EXCERPTED DATA Block Start

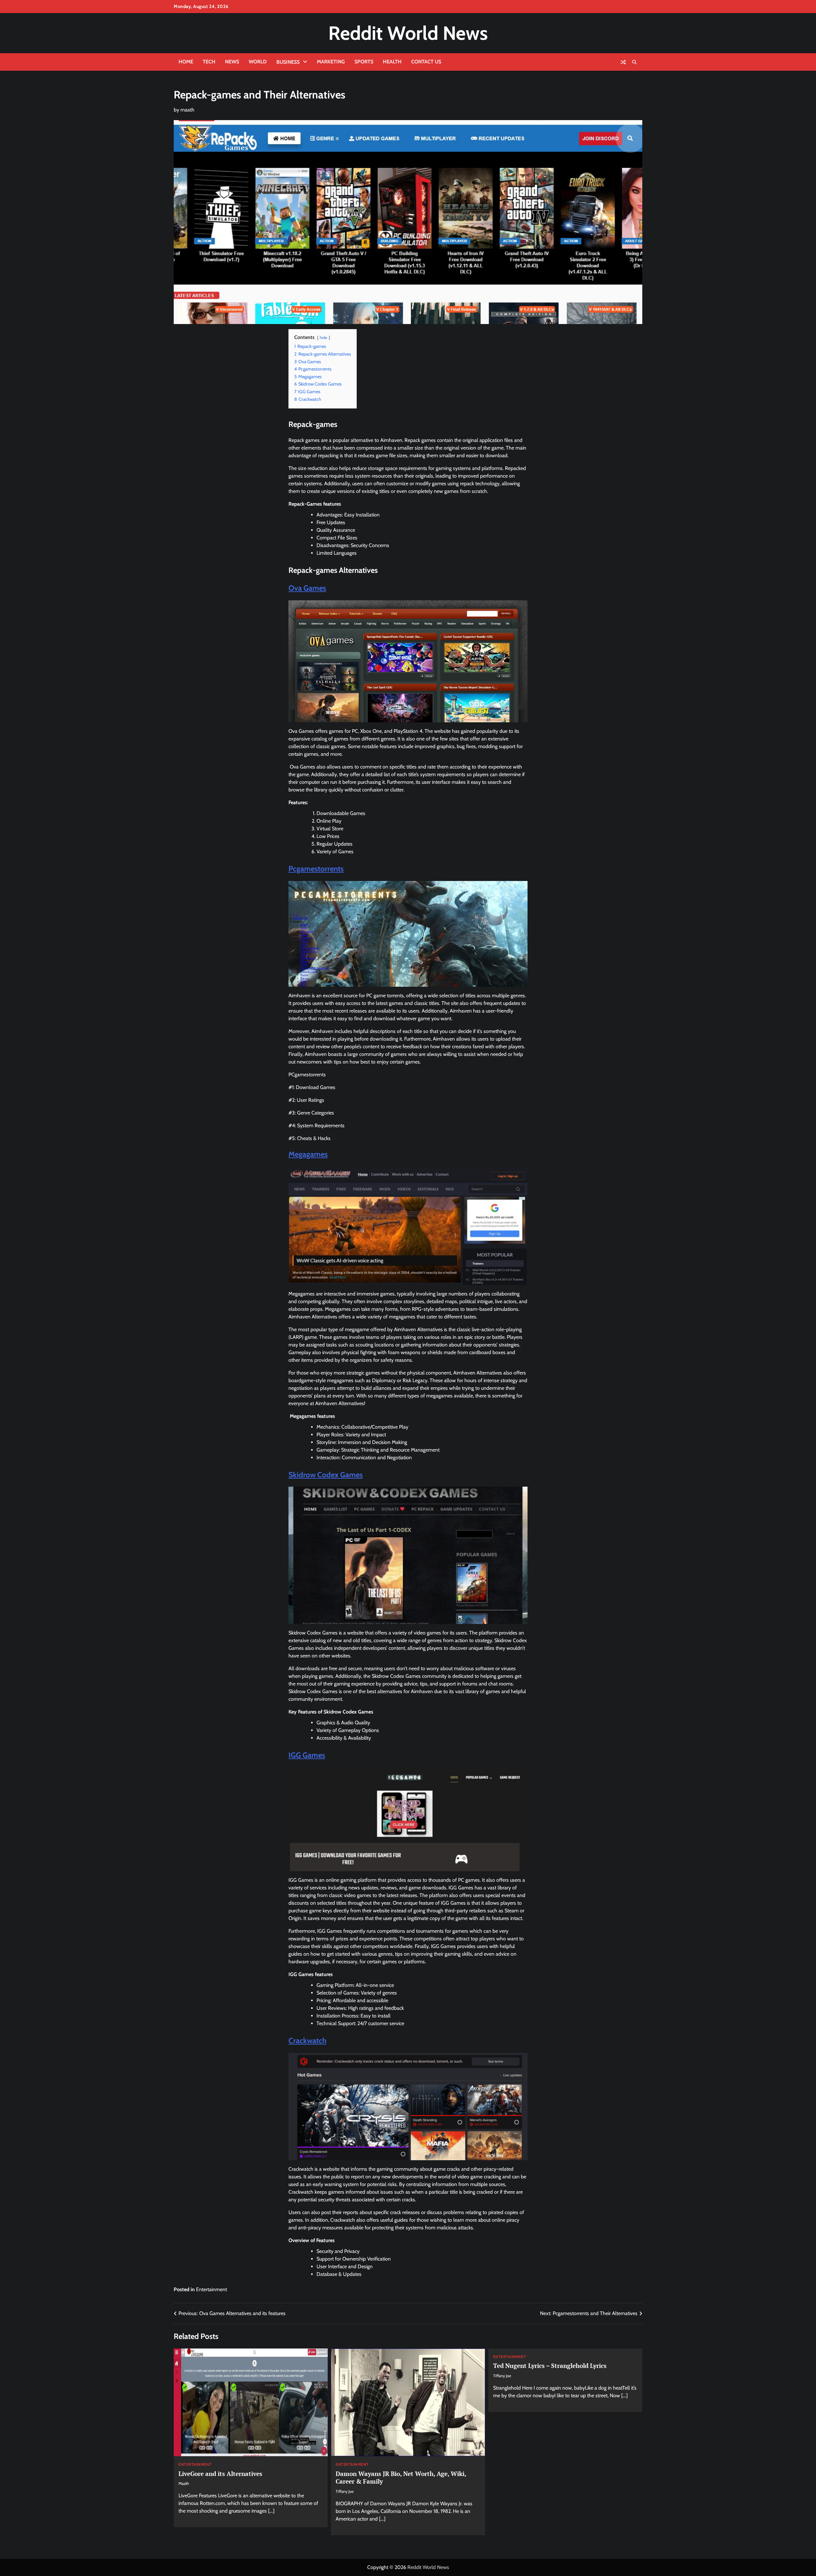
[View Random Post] (623, 62)
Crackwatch (307, 2040)
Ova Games (307, 588)
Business (288, 62)
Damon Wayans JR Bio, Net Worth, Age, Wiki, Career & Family (401, 2478)
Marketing (331, 62)
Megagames (308, 1154)
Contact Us (426, 62)
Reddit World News (408, 33)
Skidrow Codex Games (325, 1474)
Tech (209, 62)
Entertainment (211, 2289)
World (258, 62)
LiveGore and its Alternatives (220, 2474)
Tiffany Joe (344, 2491)
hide (323, 337)
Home (185, 62)
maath (187, 110)
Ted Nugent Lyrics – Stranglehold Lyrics (550, 2366)
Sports (363, 62)
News (232, 62)
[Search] (634, 62)
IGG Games (306, 1755)
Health (392, 62)
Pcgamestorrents (316, 868)
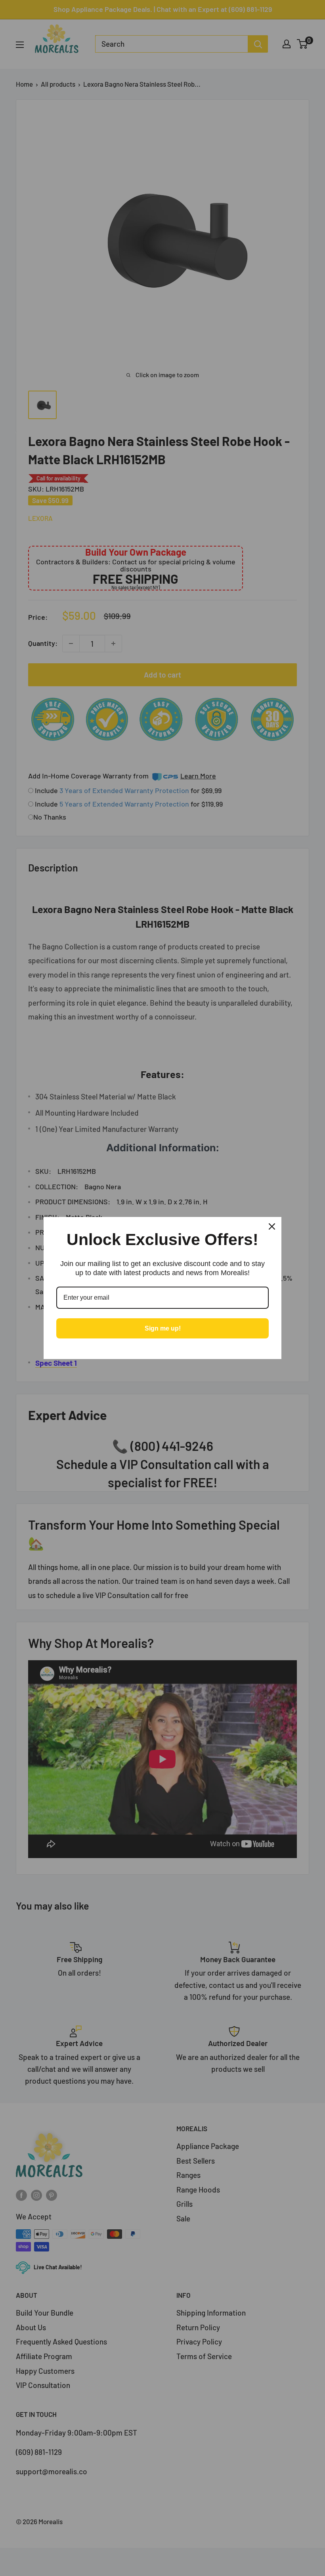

EXCERPTED DATA Block End

Word for word, set down the lines from the line with "Ova Games (307, 588)" through the last line of the entries, and nothing else; the pictures stay out.

## ANSWER TO THIS EXERCISE
Ova Games (307, 588)
Business (288, 62)
Damon Wayans JR Bio, Net Worth, Age, Wiki, Career & Family (401, 2478)
Marketing (331, 62)
Megagames (308, 1154)
Contact Us (426, 62)
Reddit World News (408, 33)
Skidrow Codex Games (325, 1474)
Tech (209, 62)
Entertainment (211, 2289)
World (258, 62)
LiveGore and its Alternatives (220, 2474)
Tiffany Joe (344, 2491)
hide (323, 337)
Home (185, 62)
maath (187, 110)
Ted Nugent Lyrics – Stranglehold Lyrics (550, 2366)
Sports (363, 62)
News (232, 62)
[Search] (634, 62)
IGG Games (306, 1755)
Health (392, 62)
Pcgamestorrents (316, 868)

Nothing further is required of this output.